*Exercise*
Gather up every line from the entries below that uses the word "Sort".

# # # # #

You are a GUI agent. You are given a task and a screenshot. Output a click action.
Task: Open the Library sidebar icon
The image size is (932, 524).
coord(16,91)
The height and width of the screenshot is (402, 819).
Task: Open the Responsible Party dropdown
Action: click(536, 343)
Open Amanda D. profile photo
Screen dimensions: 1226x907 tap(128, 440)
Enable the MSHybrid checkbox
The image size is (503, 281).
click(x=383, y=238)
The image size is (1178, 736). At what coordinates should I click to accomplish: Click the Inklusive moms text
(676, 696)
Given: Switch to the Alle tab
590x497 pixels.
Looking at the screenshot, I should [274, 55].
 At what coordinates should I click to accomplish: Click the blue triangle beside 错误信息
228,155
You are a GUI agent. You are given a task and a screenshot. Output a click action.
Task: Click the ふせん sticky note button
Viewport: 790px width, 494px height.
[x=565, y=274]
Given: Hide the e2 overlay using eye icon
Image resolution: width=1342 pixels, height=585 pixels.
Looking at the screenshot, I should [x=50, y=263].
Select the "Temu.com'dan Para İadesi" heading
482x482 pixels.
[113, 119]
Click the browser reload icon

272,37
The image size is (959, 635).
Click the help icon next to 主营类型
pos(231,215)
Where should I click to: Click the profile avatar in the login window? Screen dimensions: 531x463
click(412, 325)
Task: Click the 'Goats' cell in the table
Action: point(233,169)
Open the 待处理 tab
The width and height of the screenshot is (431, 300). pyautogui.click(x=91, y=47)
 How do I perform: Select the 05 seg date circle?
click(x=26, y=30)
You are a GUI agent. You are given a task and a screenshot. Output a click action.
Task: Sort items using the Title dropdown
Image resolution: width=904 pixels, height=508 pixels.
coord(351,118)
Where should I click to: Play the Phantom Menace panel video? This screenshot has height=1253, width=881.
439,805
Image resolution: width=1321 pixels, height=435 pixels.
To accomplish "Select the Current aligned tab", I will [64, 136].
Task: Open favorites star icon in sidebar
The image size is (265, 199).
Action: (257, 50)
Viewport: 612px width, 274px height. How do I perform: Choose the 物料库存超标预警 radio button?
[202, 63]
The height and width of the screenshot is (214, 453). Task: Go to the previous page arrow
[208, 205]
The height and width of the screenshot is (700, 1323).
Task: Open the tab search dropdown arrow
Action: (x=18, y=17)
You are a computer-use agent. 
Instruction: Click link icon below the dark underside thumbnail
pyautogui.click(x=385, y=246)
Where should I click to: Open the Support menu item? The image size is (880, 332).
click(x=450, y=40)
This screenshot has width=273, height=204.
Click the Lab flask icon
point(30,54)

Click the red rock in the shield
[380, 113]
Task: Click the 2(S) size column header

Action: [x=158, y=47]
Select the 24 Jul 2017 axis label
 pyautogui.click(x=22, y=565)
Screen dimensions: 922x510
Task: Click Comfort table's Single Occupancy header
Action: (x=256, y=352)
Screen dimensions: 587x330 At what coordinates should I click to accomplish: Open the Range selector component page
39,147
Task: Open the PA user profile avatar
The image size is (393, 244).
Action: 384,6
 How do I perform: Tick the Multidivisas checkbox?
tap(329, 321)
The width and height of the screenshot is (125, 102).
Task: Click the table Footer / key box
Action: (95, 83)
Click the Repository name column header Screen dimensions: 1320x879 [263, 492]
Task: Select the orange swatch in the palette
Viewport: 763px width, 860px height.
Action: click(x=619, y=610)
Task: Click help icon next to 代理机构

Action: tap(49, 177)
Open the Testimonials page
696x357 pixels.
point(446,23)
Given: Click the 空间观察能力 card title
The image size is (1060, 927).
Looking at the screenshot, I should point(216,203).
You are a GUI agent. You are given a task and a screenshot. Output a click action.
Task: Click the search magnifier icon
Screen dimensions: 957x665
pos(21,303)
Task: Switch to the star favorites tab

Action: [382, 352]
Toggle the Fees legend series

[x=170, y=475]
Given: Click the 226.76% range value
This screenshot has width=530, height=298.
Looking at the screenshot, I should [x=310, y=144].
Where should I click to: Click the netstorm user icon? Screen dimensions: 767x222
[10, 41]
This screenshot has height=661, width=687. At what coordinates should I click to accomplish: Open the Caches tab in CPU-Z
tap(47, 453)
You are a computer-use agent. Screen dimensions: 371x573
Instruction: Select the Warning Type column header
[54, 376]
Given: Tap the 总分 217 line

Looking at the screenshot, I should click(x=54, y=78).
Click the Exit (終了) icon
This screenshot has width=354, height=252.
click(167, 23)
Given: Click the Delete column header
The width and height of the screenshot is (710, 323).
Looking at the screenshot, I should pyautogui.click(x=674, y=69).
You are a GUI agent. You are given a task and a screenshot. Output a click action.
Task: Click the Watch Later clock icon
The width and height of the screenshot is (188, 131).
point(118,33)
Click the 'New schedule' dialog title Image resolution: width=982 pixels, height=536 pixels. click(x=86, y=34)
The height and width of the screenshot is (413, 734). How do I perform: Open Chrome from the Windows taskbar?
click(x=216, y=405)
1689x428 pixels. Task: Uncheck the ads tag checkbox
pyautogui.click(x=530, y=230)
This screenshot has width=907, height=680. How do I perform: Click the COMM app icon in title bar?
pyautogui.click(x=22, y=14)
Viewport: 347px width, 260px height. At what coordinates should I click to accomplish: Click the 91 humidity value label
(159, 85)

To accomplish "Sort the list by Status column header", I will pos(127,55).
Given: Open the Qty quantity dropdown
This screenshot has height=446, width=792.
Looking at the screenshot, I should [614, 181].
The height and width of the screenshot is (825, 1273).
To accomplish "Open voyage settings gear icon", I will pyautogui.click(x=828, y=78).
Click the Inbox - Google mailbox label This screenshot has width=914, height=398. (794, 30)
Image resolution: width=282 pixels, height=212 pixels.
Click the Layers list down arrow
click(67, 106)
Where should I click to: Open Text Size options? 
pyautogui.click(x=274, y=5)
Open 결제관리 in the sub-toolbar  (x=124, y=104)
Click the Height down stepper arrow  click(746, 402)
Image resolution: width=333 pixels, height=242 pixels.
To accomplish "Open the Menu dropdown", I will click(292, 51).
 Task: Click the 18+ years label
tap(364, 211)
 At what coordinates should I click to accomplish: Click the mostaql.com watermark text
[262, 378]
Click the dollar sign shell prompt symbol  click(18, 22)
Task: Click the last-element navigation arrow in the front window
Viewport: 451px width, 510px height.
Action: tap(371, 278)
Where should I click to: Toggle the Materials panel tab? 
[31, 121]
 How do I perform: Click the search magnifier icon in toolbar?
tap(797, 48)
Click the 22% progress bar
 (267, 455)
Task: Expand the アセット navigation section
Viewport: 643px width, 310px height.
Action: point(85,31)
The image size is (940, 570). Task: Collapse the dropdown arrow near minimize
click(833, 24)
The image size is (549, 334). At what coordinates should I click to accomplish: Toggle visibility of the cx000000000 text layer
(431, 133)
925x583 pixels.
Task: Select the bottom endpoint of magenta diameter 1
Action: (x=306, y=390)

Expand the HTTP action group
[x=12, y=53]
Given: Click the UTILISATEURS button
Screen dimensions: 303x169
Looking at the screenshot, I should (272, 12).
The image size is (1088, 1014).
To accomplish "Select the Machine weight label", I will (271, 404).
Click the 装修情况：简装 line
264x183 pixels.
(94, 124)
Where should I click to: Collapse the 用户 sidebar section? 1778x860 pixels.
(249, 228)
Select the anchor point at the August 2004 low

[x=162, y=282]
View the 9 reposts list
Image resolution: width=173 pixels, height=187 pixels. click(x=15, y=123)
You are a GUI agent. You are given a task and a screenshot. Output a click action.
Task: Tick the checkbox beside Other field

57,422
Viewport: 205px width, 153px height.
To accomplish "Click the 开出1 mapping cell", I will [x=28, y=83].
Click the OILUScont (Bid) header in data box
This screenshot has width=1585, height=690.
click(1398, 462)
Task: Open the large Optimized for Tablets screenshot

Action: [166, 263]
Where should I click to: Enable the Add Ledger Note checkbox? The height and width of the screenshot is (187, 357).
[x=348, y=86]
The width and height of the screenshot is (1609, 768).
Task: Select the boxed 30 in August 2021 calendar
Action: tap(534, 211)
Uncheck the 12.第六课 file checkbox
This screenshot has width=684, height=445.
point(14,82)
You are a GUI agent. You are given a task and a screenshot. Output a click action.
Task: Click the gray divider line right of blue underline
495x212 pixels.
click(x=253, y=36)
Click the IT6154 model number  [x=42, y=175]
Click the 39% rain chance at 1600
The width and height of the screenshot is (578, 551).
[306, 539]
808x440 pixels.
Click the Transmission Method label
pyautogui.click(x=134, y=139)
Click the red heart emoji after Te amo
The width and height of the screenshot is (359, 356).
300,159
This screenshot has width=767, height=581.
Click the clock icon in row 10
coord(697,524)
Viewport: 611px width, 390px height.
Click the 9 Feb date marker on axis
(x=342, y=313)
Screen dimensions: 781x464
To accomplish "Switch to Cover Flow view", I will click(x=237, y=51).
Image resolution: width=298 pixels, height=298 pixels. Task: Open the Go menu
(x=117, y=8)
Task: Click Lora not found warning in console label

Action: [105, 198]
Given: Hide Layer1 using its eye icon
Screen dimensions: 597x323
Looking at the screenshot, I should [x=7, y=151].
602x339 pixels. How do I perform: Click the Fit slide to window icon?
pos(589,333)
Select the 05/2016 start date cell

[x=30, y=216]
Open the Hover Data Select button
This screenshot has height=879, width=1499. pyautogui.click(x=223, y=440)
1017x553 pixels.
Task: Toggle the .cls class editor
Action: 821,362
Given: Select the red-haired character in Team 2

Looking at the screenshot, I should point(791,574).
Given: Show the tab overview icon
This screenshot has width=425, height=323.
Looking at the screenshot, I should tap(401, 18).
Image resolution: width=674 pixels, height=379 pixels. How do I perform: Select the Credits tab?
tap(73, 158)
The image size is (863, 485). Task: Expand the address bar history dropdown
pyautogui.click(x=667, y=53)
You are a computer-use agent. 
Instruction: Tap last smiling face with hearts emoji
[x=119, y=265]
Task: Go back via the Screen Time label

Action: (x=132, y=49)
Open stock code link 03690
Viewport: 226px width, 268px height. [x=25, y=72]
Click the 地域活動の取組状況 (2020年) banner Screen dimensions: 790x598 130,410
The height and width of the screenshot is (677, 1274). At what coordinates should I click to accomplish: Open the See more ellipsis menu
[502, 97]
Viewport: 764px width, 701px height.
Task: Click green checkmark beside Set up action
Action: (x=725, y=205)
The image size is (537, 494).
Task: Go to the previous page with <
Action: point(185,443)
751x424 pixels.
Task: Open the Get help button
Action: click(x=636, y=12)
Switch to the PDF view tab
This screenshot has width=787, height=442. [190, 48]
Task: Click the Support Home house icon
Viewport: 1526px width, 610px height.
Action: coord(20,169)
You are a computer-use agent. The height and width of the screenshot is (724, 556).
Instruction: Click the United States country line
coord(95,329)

# # # # #

*Answer for this exercise*
Task: Sort items using the Title dropdown
To accomplish "Sort the list by Status column header", I will pos(127,55).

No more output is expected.